▸ Set problem
Please format the lines of the listing as a JSON array of strings, one string per line and blank lines omitted, starting at the line that contains "The height and" and ending at the line that contains "[x=104, y=638]".

§

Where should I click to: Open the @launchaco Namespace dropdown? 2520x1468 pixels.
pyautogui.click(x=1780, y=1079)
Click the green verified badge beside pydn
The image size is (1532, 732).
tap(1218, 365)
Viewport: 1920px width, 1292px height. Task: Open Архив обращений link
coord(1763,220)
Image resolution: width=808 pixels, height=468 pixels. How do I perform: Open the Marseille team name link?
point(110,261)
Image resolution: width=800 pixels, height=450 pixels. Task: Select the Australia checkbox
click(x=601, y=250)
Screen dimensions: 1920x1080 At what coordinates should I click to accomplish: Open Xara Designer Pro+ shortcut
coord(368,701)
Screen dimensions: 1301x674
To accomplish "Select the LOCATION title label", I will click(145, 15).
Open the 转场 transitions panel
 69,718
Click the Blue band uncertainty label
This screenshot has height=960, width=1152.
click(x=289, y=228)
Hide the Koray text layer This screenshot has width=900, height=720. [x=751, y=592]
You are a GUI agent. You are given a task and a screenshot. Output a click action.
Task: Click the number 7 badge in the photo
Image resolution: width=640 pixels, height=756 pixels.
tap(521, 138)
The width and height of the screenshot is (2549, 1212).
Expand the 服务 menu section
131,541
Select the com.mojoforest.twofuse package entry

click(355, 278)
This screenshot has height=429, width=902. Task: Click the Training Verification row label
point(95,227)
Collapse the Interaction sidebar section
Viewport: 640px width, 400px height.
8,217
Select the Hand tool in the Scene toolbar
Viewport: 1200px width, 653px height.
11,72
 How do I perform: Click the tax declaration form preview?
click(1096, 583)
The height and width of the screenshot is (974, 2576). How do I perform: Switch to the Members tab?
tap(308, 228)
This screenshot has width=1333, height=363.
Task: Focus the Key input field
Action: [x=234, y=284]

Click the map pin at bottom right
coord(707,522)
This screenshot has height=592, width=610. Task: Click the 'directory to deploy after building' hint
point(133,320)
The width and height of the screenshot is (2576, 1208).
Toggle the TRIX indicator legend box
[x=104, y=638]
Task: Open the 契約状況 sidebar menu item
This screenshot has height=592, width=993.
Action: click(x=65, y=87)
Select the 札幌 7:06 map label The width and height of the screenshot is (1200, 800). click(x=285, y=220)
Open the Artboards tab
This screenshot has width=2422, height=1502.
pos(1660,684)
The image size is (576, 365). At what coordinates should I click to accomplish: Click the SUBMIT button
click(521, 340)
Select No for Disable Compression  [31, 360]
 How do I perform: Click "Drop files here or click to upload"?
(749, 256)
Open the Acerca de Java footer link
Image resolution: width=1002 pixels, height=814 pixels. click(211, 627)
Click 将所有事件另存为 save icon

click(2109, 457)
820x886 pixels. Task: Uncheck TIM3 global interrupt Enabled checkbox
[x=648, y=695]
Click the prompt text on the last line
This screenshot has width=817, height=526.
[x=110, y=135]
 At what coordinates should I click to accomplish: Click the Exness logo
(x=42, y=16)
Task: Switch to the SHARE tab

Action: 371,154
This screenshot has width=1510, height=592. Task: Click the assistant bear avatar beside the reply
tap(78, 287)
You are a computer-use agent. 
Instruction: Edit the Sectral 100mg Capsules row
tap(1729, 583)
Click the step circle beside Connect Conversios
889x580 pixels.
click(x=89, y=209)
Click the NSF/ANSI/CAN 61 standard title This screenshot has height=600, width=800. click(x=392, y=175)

§

▸ Written solution
[
  "The height and width of the screenshot is (974, 2576). How do I perform: Switch to the Members tab?",
  "tap(308, 228)",
  "This screenshot has width=1333, height=363.",
  "Task: Focus the Key input field",
  "Action: [x=234, y=284]",
  "Click the map pin at bottom right",
  "coord(707,522)",
  "This screenshot has height=592, width=610. Task: Click the 'directory to deploy after building' hint",
  "point(133,320)",
  "The width and height of the screenshot is (2576, 1208).",
  "Toggle the TRIX indicator legend box",
  "[x=104, y=638]"
]